Zeddesnetos commented 5 years ago

I really want to test your software /use it but after i have read that Data like the IP address, and all voice are collected is questionable.. Im Ok with the collection of my system information (like OS, Hardware etc) for develop Mycroft but i cant imagine why it would help to have my ip address and all voice. i would be ok with collecting the voice after i say "Hey Mycroft" but all voice? is it really needed? and why is my data even send to third partys? is that really needed too? and if we speak about the IP address, why do you need to know my location? the time is okey, but why do you want to know where i life? "the website to which you go after leaving our Services" why is that needed too?

My question is, is there a way to disable the unrelevant data?

can someone help me understand why i need to give away ALL my information for this software?

Edit: This is not hate and or criticism these are just some questions im wondering of

krisgesling commented 5 years ago

Hi there, all valid questions.

First it's important to note that by default, we don't keep any of your data. Unlike all the other voice assistants you have to explicitly opt-in to the open dataset for us to retain this. We very much appreciate those that do as this data is how we are able to improve the service, however we also understand that many people are not willing to share this and that is 100% ok.

I can assure you that Mycroft only starts recording after it detects the wake word, and from then records a maximum of 10 seconds. This by default is sent via Mycroft's servers to an STT service for transcription and the text is returned to your device. Currently we use Google's STT but are continuing to work with Mozilla to improve their offering so that we can switch to it when the performance meets the needs of our Community. The response text by default is sent to Mycroft's Mimic2 server, as the less robotic sounding voices require significantly more processing power than most people have in order to produce the audio in a reasonable time frame.

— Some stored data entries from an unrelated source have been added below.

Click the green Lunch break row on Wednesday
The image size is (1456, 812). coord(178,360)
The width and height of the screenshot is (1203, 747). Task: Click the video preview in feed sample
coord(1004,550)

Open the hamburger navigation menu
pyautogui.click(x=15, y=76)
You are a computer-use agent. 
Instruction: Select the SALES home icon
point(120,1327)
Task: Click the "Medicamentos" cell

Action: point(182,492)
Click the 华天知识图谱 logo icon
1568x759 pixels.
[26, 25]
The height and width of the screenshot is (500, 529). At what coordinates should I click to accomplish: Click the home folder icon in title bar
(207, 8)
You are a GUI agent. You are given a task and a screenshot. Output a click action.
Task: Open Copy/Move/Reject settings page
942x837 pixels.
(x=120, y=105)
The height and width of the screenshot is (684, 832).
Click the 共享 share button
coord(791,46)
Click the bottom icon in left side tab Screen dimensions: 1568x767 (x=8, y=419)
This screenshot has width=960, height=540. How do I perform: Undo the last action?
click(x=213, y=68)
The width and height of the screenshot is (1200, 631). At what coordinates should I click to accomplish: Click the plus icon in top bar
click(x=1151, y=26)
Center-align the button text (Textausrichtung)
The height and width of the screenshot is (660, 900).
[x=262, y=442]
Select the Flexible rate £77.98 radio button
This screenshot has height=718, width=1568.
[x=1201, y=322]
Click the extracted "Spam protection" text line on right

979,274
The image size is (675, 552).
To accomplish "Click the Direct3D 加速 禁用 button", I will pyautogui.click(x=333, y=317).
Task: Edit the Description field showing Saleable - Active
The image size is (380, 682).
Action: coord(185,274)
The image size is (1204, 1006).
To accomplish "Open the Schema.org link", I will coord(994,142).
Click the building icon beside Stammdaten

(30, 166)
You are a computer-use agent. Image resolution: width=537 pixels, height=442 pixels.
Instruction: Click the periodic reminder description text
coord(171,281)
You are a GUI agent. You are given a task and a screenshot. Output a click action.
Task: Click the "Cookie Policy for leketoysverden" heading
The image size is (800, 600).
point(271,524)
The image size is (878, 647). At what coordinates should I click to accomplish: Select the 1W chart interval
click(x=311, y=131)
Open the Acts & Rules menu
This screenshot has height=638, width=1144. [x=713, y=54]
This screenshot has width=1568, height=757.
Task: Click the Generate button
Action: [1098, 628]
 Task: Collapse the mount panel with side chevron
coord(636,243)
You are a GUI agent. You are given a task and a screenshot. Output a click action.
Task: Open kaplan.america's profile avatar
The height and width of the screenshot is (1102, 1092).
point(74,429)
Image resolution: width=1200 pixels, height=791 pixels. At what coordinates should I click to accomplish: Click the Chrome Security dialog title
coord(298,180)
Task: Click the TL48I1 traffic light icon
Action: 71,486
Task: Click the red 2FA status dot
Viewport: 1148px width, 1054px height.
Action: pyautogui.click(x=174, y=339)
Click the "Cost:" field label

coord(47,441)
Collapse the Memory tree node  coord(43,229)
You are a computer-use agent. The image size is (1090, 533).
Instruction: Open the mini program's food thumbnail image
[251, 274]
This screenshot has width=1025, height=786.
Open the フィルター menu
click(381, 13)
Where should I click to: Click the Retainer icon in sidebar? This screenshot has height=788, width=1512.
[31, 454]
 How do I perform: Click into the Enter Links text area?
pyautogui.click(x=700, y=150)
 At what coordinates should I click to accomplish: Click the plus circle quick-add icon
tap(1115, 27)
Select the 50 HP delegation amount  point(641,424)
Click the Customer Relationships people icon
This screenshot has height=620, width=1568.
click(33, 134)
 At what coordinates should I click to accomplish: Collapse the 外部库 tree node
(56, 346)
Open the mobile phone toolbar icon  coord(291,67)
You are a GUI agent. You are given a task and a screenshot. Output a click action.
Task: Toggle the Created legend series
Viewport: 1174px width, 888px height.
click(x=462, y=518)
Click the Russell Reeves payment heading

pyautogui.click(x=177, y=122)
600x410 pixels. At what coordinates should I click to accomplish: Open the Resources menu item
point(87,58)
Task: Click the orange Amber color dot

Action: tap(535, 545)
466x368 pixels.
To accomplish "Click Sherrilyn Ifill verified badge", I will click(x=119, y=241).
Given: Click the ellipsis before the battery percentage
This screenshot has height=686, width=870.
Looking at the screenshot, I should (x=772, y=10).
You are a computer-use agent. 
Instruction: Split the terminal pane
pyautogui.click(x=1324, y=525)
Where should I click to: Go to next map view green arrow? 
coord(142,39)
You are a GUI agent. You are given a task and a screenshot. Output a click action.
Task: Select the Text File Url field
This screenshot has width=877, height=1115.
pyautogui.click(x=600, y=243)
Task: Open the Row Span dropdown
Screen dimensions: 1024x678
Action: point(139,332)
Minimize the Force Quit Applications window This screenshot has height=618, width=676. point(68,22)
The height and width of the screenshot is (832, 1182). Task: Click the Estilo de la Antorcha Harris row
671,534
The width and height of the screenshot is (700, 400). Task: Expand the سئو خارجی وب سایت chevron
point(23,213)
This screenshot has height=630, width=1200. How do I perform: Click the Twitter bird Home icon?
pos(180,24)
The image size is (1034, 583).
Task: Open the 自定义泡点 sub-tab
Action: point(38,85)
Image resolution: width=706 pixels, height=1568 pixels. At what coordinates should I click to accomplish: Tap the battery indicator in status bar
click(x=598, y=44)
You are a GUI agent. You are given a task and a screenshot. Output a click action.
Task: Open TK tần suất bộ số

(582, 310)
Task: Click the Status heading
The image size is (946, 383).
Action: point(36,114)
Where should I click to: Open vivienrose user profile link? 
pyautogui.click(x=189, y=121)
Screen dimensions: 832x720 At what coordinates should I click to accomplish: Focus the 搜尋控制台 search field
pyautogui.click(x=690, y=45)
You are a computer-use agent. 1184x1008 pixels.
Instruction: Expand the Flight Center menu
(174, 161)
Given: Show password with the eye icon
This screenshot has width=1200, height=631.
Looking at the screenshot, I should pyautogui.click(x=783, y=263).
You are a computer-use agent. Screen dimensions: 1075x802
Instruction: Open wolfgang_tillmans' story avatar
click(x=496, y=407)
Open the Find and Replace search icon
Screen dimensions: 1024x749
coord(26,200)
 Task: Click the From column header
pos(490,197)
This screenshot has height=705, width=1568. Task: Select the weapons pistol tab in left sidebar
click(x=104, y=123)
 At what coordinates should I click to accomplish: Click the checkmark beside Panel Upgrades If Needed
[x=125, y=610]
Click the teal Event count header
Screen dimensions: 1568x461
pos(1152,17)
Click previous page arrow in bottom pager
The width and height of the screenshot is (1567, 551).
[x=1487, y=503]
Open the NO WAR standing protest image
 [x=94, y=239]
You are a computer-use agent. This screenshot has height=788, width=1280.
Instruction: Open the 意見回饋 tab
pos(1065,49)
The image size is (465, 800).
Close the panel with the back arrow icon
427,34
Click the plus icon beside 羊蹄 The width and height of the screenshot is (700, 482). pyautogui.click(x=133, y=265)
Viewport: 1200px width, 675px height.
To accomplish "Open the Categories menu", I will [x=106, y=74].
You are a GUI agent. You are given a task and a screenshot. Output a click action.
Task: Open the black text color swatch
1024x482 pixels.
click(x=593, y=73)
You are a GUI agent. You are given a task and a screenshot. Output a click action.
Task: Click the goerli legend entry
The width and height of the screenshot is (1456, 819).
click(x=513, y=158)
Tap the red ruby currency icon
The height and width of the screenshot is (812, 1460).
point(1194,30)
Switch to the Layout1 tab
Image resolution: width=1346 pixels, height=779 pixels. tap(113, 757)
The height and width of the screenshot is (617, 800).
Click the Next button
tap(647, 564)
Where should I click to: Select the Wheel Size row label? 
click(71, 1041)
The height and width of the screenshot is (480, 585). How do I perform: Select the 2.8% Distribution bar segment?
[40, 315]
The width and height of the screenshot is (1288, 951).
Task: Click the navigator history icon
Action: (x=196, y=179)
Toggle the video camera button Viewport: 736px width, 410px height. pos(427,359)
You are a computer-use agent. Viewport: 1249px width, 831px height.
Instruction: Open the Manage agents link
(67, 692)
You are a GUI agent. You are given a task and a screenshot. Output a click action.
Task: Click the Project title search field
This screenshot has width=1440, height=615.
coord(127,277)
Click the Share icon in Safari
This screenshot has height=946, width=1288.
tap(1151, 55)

Both of these defaults can be changed to operate locally. The Text-To-Speech can easily be done on device using the British Male voice. To achieve Speech-To-Text is more difficult and requires reasonably good hardware to run something like Kaldi.

We need to use your IP address for our servers to communicate with your device. If you run a completely local setup using the Personal Backend then it wouldn't need to connect with Mycroft's servers at all.

The only location data we use is what you enter into Home.mycroft.ai and this is kept at the city level. It is used to provide things like the weather and time.

In terms of the section in our privacy policy called "Other Information We Collect Automatically Through Our Services", these are all the things that web servers generally collect automatically, so we need to include them as well. This is data that any website you visit would likely collect.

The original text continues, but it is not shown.